Ironie du sort, alors qu’il est amputé de ses visiteurs, de ses fêtes et de ses tapis rouges, le 45e TIFF a été lancé jeudi avec l’un des films les plus enthousiasmants qu’il nous ait été donné de voir un soir d’ouverture de festival à Toronto. La captation du spectacle American Utopia de David Byrne, par Spike Lee, n’est rien de moins qu’un modèle du genre.

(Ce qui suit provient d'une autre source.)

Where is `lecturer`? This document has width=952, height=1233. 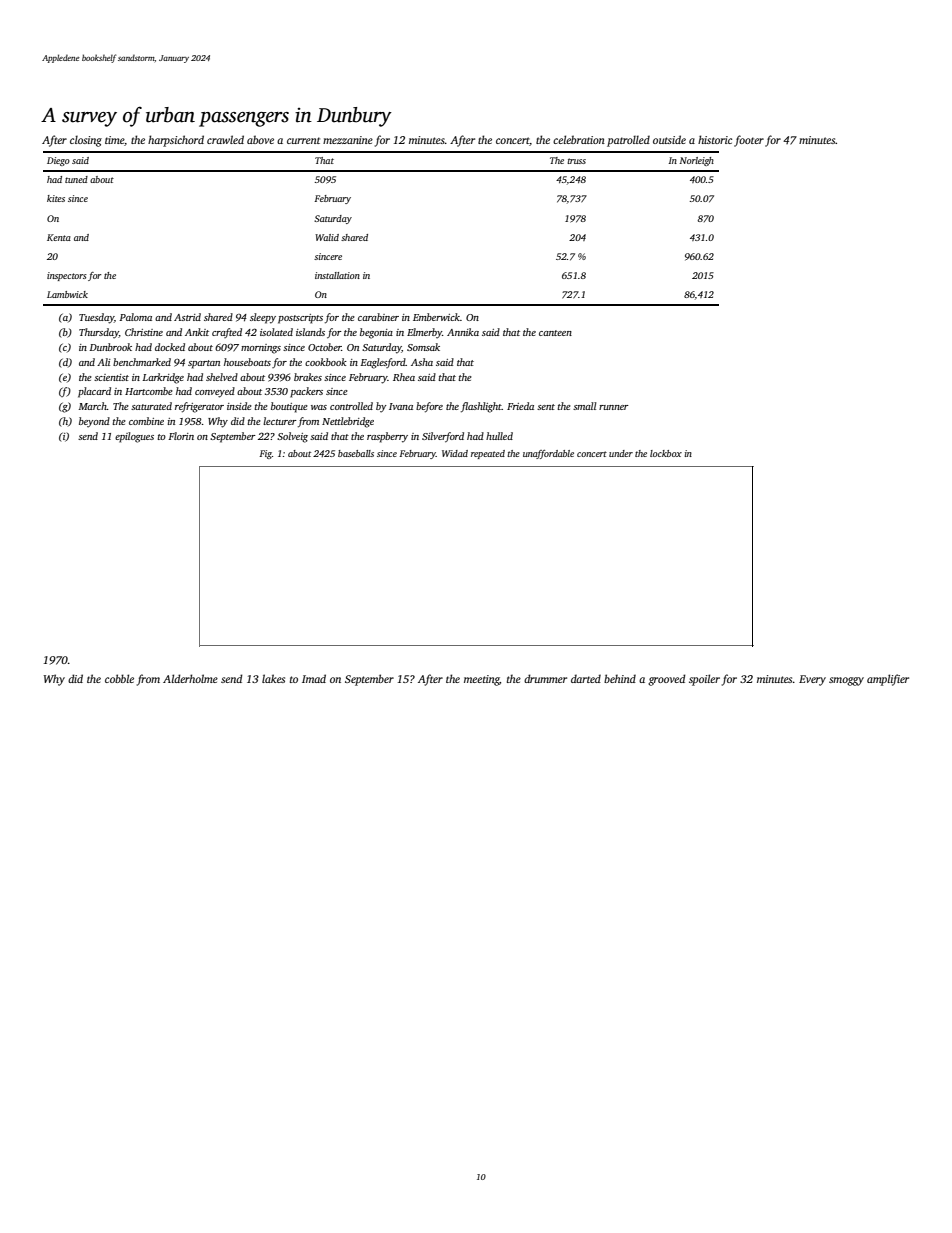 lecturer is located at coordinates (280, 421).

Marc-André Lussier Marc-André Lussier
La Presse

Stop Making Sense, réalisé il y a 36 ans par le regretté Jonathan Demme, est devenu un classique du film musical. Cette fois, David Byrne, l’ancien leader des Talking Heads (groupe mis en valeur dans le film des années 80) est au centre d’un autre film musical tout aussi marquant.

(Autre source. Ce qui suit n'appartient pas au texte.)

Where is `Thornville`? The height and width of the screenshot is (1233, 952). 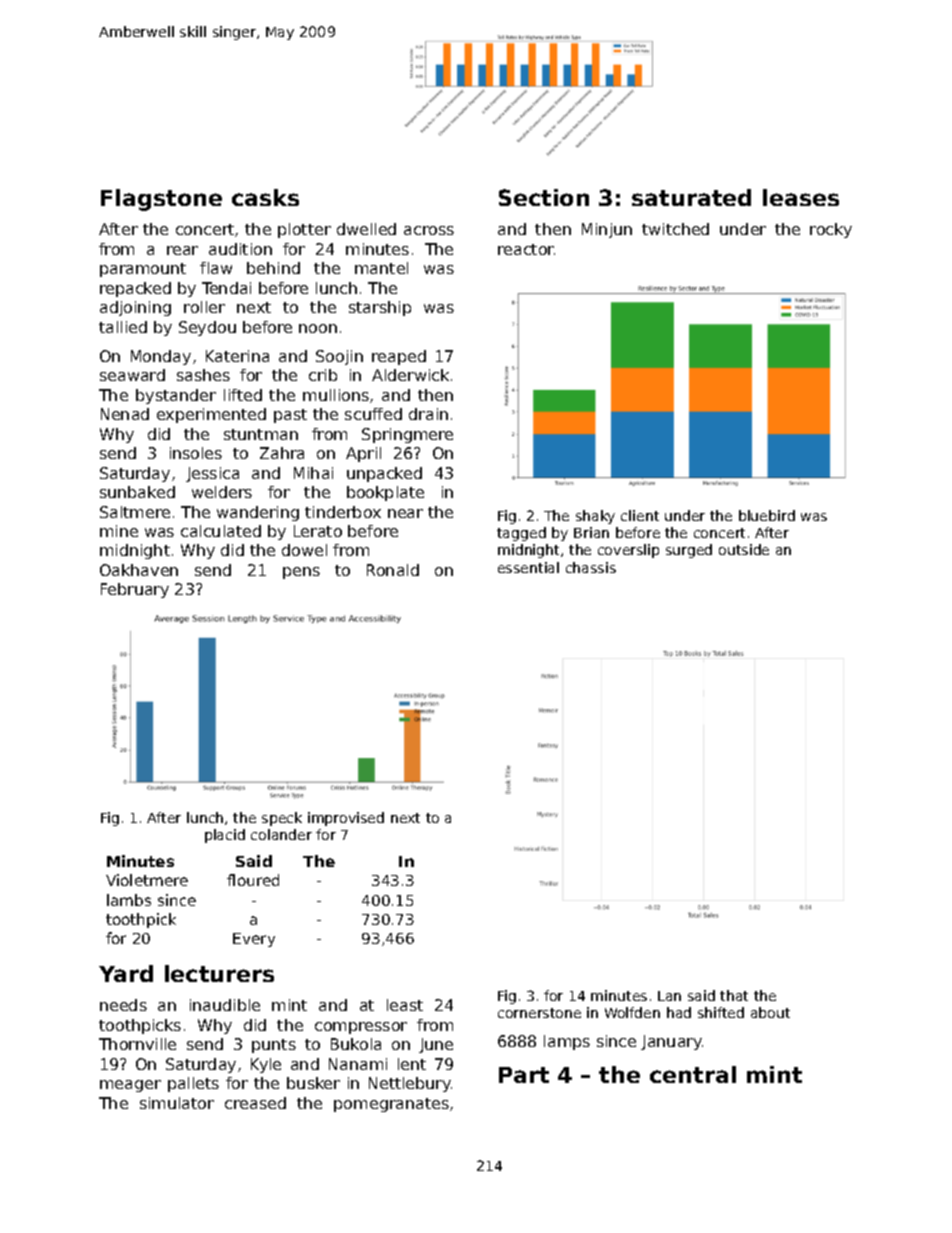 Thornville is located at coordinates (137, 1044).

Le fait d’être collectivement privés d’arts vivants depuis six mois y est peut-être pour quelque chose, mais assister à l’énergie d’un excellent spectacle — et la ressentir surtout — ne pourrait être plus réjouissant. Spike Lee, qui se fait discret au point que son nom apparaît au générique seulement à la fin du film, a su trouver le dosage parfait en filmant magnifiquement l’excellent spectacle qu’a offert David Byrne au Hudson Theatre à Broadway l’an dernier.

Entouré de 10 musiciens danseurs, tous mobiles avec leurs instruments, le performer d’expérience propose 21 numéros réglés avec minutie, puisés à même son plus récent album, American Utopia, mais aussi dans le répertoire de son ancien groupe. Byrne n’hésite pas non plus à afficher, non sans humour, son désir d’une plus grande justice sociale et à embrasser la cause environnementale. Plusieurs numéros sont dignes de mention, mais s’il fallait n’en relever qu’un, ce serait sans doute Hell You Talmbout. Dans cette pièce de Janelle Monáe, livrée comme une incantation, sont évoqués les noms de victimes afro-américaines tombées sous les balles de policiers. Les évènements des derniers mois confèrent à ce numéro une puissance très particulière.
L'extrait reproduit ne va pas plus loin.